Craig Stanaway and Maryan Baghvand, also known as Maya Majors, attend an event in 2015. Photo / Norrie Montgomery
A dispute at a North Shore sailing club resulted in former TVNZ reporter and high-profile public relations manager Craig Stanaway suffering cuts and a bitten arm, a court was told today as the media personality’s former partner was sentenced.
Maryam Baghvand, 44, appeared in North Shore District Court as Judge Anna Fitzgibbon ordered 12 months of supervision and 180 hours of community service.
Baghvand, also known as Maya Majors, had initially been charged with wounding with two counts of intent to cause grievous bodily harm, which carries a maximum possible sentence of 14 years’ imprisonment, and one count of threatening to kill.

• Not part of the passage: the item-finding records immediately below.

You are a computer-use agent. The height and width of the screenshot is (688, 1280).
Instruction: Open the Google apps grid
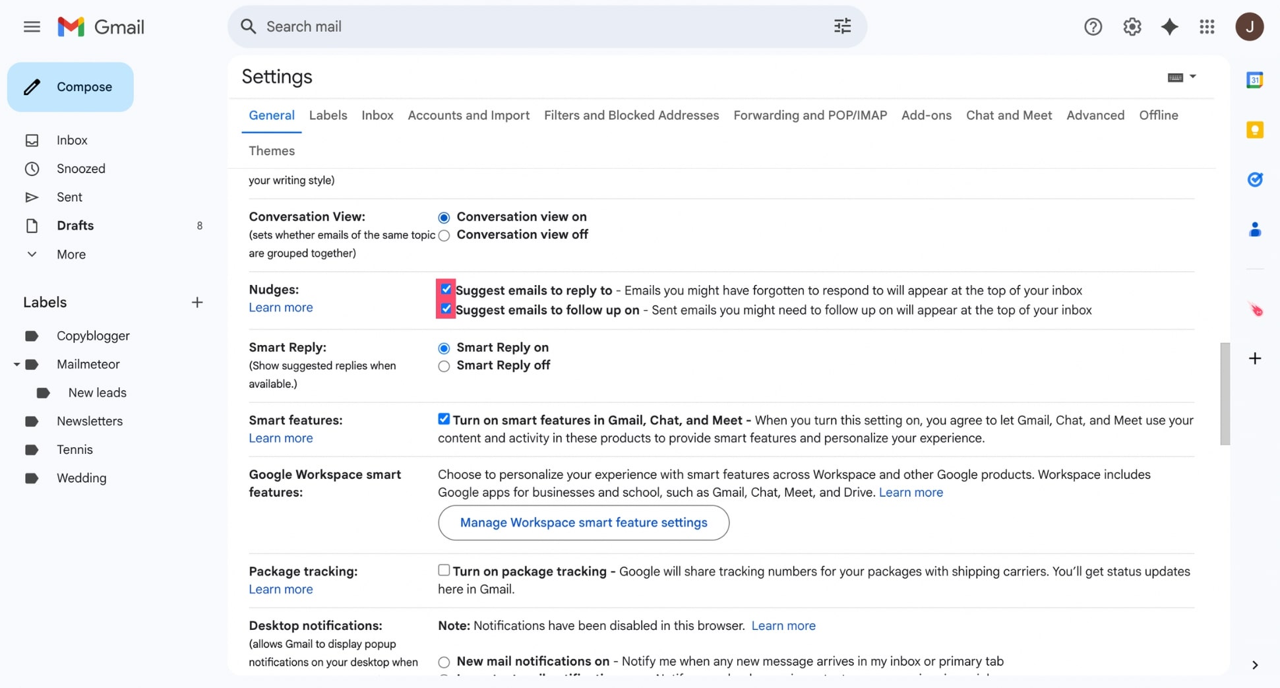click(x=1207, y=26)
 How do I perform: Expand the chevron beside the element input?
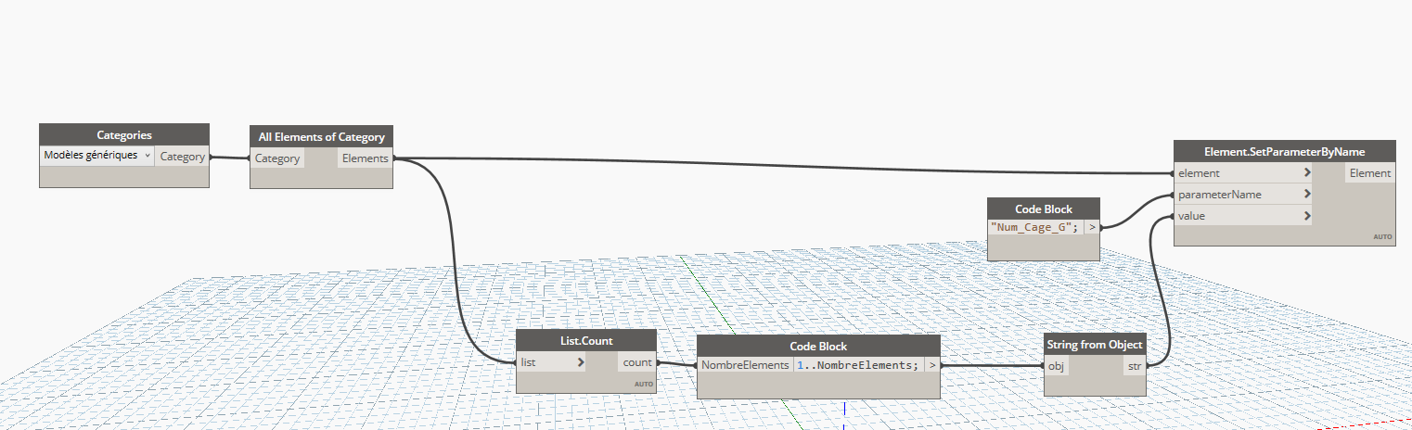tap(1307, 173)
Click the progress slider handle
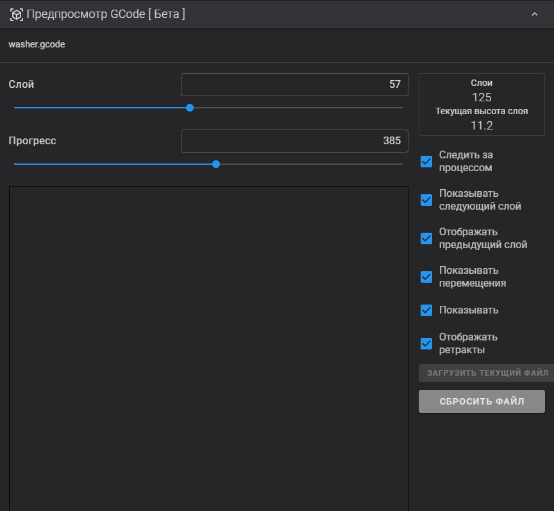The width and height of the screenshot is (554, 511). (x=215, y=164)
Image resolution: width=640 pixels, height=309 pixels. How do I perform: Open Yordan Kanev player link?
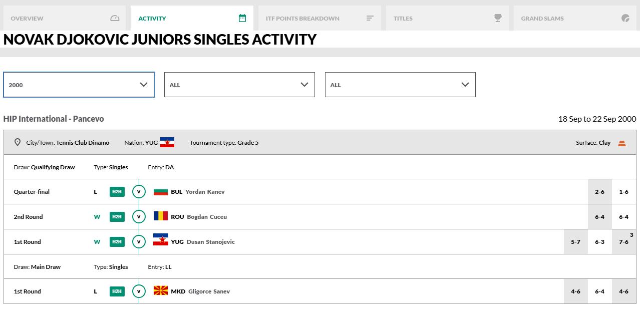pos(205,192)
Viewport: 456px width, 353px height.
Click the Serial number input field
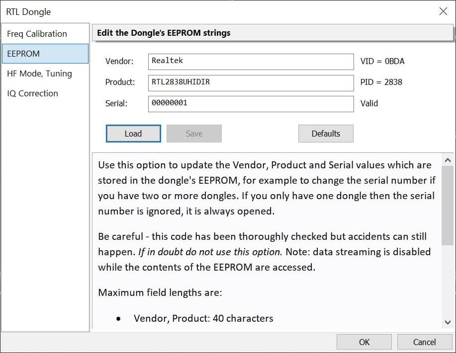[x=251, y=103]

She instead pleaded guilty to a single reduced charge of injuring with intent, punishable by up to five years’ imprisonment. All parties, including the victim, agreed today that prison was not an outcome anyone wanted.
According to court documents, the defendant was at Murrays Bay Sailing Club in Auckland one Sunday morning last October when Stanaway showed up and the two got into an argument. Baghvand then walked to her car and Stanaway followed.
The reason for the argument cannot be revealed for legal reasons, but Judge Fitzgibbon noted today that Stanaway had a legitimate reason for following her. The bite occurred as both arrived at the vehicle.
“Ms Baghvand held her keys in her right hand and used the pointed end of a key to hit Mr Stanaway, repeatedly causing small cuts to his arm, back and head,” court documents state.
“I will kill you,” she said as the attack occurred, according to the agreed summary of facts for the case.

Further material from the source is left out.